People living in low- and middle-income countries disproportionately experience the burden of outdoor air pollution with 87% (of the 3 million premature deaths) occurring in low- and middle-income countries, and the greatest burden in the WHO Western Pacific and South-East Asia regions. The latest burden estimates reflect the very significant role air pollution plays in cardiovascular illness and premature deaths – much more so than was previously understood by scientists.
Most sources of outdoor air pollution are well beyond the control of individuals and demand action by cities, as well as national and international policymakers in sector like transport, energy waste management, buildings and agriculture.

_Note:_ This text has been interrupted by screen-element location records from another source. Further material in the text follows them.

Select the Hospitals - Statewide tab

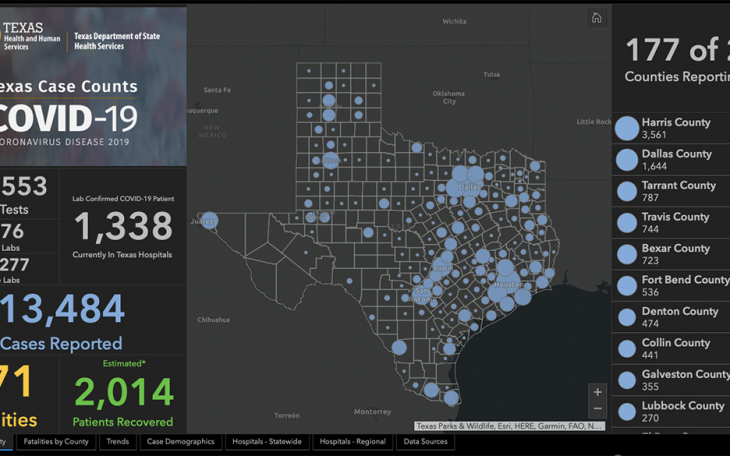267,441
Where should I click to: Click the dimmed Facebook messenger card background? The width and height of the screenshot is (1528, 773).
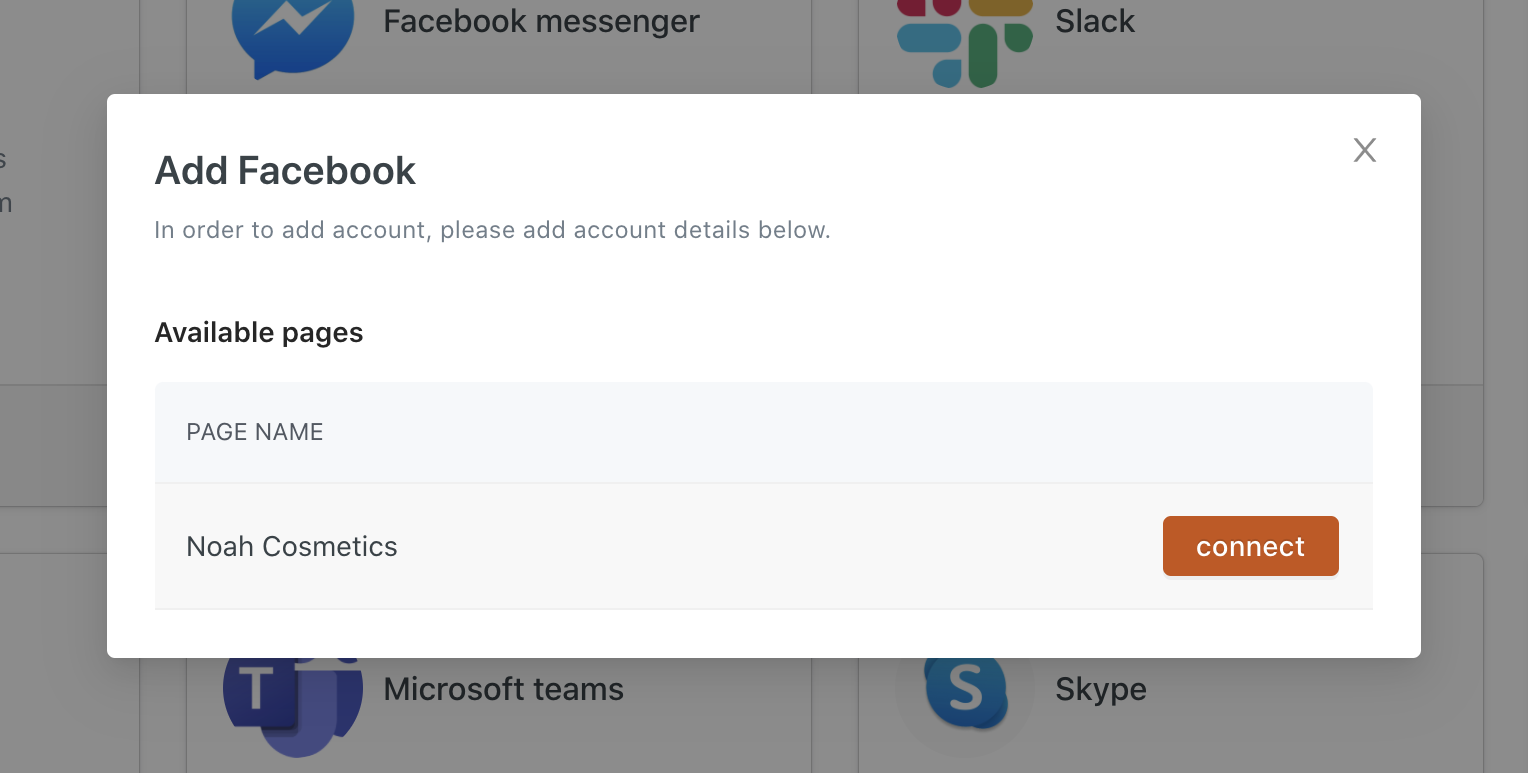(498, 47)
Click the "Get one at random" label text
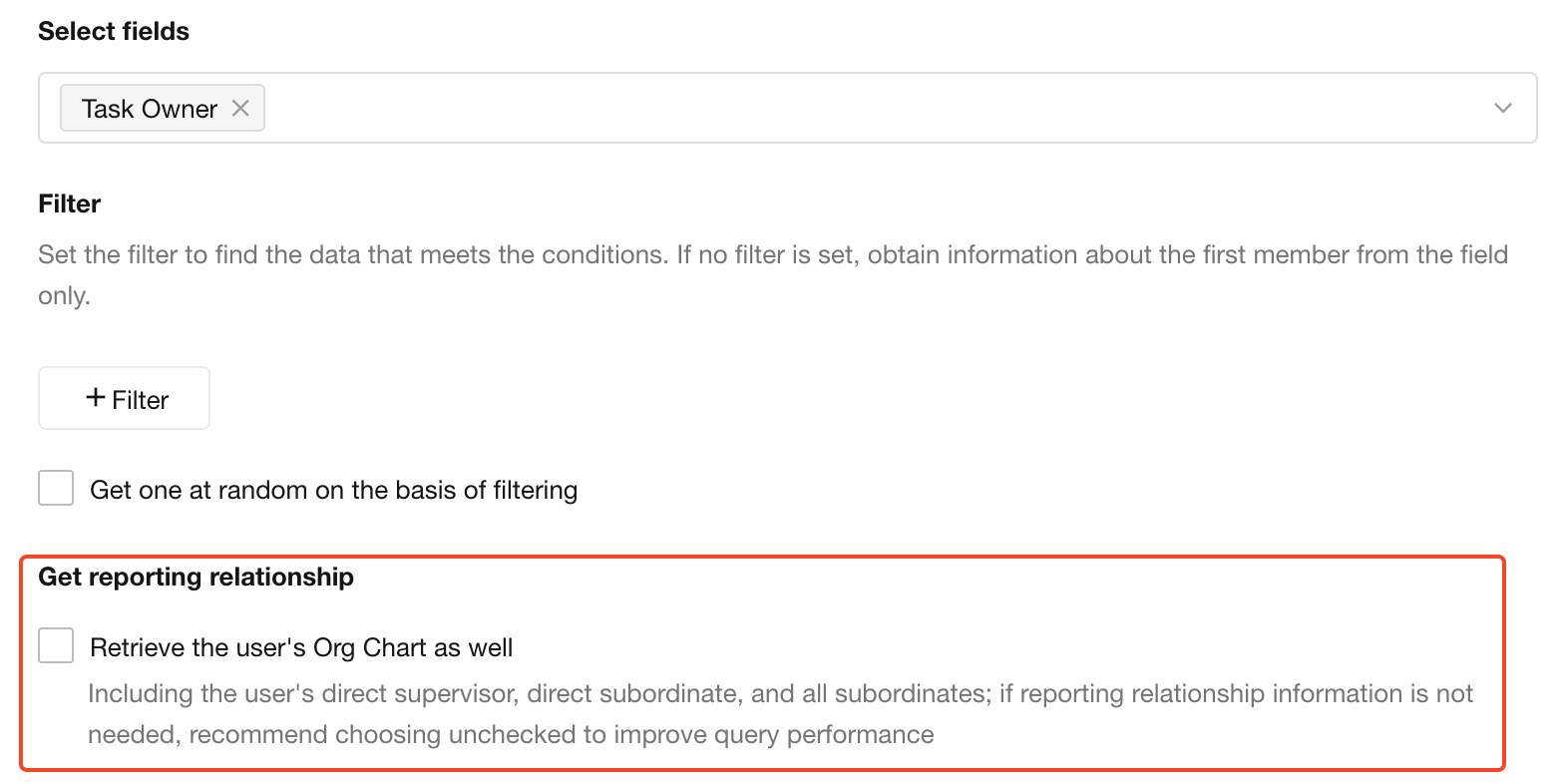Viewport: 1568px width, 782px height. [x=333, y=490]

There are many examples of successful policies in transport, urban planning, power generation and industry that reduce air pollution:
- for industry: clean technologies that reduce industrial smokestack emissions; improved management of urban and agricultural waste, including capture of methane gas emitted from waste sites as an alternative to incineration (for use as biogas);
- for transport: shifting to clean modes of power generation; prioritizing rapid urban transit, walking and cycling networks in cities as well as rail interurban freight and passenger travel; shifting to cleaner heavy duty diesel vehicles and low-emissions vehicles and fuels, including fuels with reduced sulfur content;
- for urban planning: improving the energy efficiency of buildings and making cities more compact, and thus energy efficient;
- for power generation: increased use of low-emissions fuels and renewable combustion-free power sources (like solar, wind or hydropower); co-generation of heat and power; and distributed energy generation (e.g. mini-grids and rooftop solar power generation);
- for municipal and agricultural waste management: strategies for waste reduction, waste separation, recycling and reuse or waste reprocessing; as well as improved methods of biological waste management such as anaerobic waste digestion to produce biogas, are feasible, low cost alternatives to the open incineration of solid waste. Where incineration is unavoidable, then combustion technologies with strict emission controls are critical.

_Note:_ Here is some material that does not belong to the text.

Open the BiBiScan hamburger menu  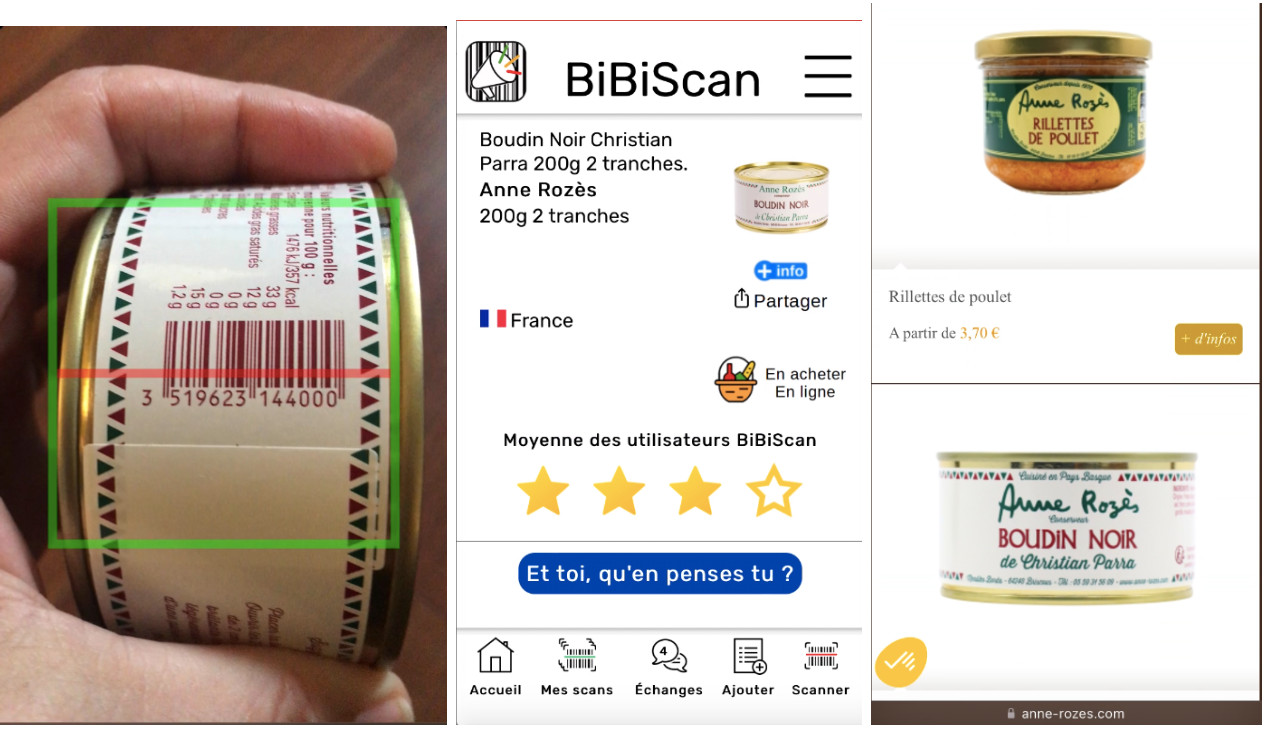[828, 77]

In addition to outdoor air pollution, indoor smoke is a serious health risk for some 3 billion people who cook and heat their homes with biomass fuels and coal. Some 4.3 million premature deaths were attributable to household air pollution in 2012. Almost all of that burden was in low-middle-income countries as well.
The 2005 "WHO Air quality guidelines" offer global guidance on thresholds and limits for key air pollutants that pose health risks. The Guidelines indicate that by reducing particulate matter (PM10) pollution from 70 to 20 micrograms per cubic metre (μg/m), we can cut air pollution-related deaths by around 15%.
The Guidelines apply worldwide and are based on expert evaluation of current scientific evidence for:
- particulate matter (PM)
- ozone (O3)
- nitrogen dioxide (NO2) and
- sulfur dioxide (SO2), in all WHO regions.
Particulate matter
Definition and principal sources
PM affects more people than any other pollutant. The major components of PM are sulfate, nitrates, ammonia, sodium chloride, black carbon, mineral dust and water. It consists of a complex mixture of solid and liquid particles of organic and inorganic substances suspended in the air. The most health-damaging particles are those with a diameter of 10 microns or less, (≤ PM10), which can penetrate and lodge deep inside the lungs. Chronic exposure to particles contributes to the risk of developing cardiovascular and respiratory diseases, as well as of lung cancer.
Air quality measurements are typically reported in terms of daily or annual mean concentrations of PM10 particles per cubic meter of air volume (m3). Routine air quality measurements typically describe such PM concentrations in terms of micrograms per cubic meter (μg/m3). When sufficiently sensitive measurement tools are available, concentrations of fine particles (PM2.5 or smaller), are also reported.